Мэри послушно переставила букет и принялась непослушно его переделывать, после чего с улыбкой обернулась к полной подозрений Эрнестине.
— Он их сам принес?
— Нет, мисс.
— А где мистер Чарльз?
— Не знаю, мисс. Я их не спрашивала.
Однако губы ее были так крепко сжаты, словно она хотела прыснуть.
— Но я слышала, что ты разговаривала с каким-то мужчиной.
— Да, мисс.
— О чем?
— Я только спросила, сколько время, мисс.
— И поэтому ты смеялась?
— Да, мисс. Он так смешно разговаривает, мисс.
Сэм, явившийся к парадным дверям, был ничуть не похож на угрюмого возмущенного молодого человека, который незадолго до того правил бритву.

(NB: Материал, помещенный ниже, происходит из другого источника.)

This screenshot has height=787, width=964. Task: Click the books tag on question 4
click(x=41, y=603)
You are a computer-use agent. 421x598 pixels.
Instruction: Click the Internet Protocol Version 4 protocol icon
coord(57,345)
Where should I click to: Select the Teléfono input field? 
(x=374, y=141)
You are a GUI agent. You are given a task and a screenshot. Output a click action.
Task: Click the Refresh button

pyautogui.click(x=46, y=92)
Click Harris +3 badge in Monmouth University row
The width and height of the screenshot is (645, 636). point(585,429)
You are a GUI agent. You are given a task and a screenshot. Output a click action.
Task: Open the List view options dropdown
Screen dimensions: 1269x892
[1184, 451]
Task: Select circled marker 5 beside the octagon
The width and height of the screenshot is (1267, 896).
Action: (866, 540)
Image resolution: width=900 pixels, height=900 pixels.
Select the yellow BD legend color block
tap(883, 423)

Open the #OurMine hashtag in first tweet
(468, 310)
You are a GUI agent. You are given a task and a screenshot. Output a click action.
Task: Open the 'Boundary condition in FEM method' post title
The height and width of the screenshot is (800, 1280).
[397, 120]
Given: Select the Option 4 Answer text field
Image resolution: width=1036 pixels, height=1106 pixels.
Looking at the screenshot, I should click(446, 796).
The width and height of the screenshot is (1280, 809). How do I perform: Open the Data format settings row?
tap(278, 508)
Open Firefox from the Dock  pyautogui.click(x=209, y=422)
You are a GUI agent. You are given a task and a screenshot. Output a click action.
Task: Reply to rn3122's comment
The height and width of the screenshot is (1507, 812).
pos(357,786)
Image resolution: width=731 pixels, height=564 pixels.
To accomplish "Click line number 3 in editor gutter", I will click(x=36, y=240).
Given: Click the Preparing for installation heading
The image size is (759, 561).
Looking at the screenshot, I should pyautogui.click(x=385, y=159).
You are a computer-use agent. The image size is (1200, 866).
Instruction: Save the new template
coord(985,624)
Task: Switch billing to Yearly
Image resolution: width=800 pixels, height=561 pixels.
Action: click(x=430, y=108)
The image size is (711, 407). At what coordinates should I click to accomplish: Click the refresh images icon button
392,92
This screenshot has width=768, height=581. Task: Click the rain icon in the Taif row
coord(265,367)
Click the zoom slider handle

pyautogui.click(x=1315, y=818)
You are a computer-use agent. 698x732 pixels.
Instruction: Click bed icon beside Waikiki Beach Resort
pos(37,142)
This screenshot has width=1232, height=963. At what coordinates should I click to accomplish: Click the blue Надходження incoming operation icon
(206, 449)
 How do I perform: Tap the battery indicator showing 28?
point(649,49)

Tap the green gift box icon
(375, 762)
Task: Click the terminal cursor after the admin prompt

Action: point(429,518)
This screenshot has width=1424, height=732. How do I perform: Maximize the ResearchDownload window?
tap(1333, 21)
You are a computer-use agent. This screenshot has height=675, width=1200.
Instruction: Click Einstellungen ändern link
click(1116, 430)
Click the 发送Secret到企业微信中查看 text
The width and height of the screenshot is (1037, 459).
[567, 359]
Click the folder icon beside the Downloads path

Он всунул в руки озорнице Мэри роскошный букет.
— Для красивой молодой леди наверху. — Затем ловко поставил ногу так, чтобы дверь не могла захлопнуться, и столь же ловко вытащил из-за спины маленький пучок крокусов, который был у него в другой руке, а освободившейся рукой снял свой модный, почти лишенный полей цилиндр. — А это для другой, что покрасивше.
Мэри залилась пунцовым румянцем; давление двери на ногу Сэма таинственным образом ослабло. Он смотрел, как она нюхает желтые цветы — не по правилам хорошего тона, а по-настоящему, так, что на ее очаровательном дерзком носике появилось крошечное оранжевое пятнышко.
— Мешок с сажей когда доставить прикажете? — Мэри выжидательно закусила губу. — Только с условием. Плата вперед.
— А почем нынче сажа?
Нахал дерзко оглядел свою жертву, словно прикидывая, сколько бы запросить, потом приложил палец к губам и весьма недвусмысленно подмигнул. Именно это и вызвало упомянутый выше сдавленный смешок и стук захлопнувшейся двери.
Эрнестина бросила на Мэри взгляд, достойный самой миссис Поултни.
— Пожалуйста, не забывай, что он из Лондона.
— Да, мисс.
— Мистер Смитсон уже говорил мне о нем. Этот человек воображает себя Дон Жуаном.
— А это что такое будет, мисс Тина?
Жажда дальнейших разъяснений, выразившаяся на лице Мэри, сильно раздосадовала Эрнестину.
— Неважно. Но если он начнет с тобой заигрывать, ты сразу скажешь мне. А теперь принеси ячменного отвара. И впредь веди себя скромнее.
В глазах Мэри сверкнул огонек, весьма смахивающий на дерзкий вызов. Но она опустила глаза и голову с кружевной наколкой, еле заметно присела и вышла из комнаты. Три лестничных марша вниз и столько же вверх — мысль о них весьма утешила Эрнестину, у которой не было ни малейшего желания пить полезный, но безвкусный ячменный отвар тети Трэнтер.
Однако в этой словесной перепалке Мэри некоторым образом одержала победу, ибо Эрнестина, которая по натуре была отнюдь не домашним тираном, а просто скверной избалованной девчонкой, вспомнила, что скоро ей придется перестать разыгрывать из себя госпожу и сделаться таковой всерьез. Разумеется, прекрасно иметь собственный дом, выйти из-под опеки родителей… но все говорят, что слуги доставляют столько хлопот. Все говорят, что они уже не те, что были прежде. Словом, от них одни неприятности. Возможно, озабоченность и досада Эрнестины не слишком отличались от чувств, охвативших Чарльза, когда он, обливаясь потом и спотыкаясь, брел по берегу моря. Жизнь — исправная машина, думать иначе — ересь, однако крест свой приходится нести, и никуда от этого не уйдешь.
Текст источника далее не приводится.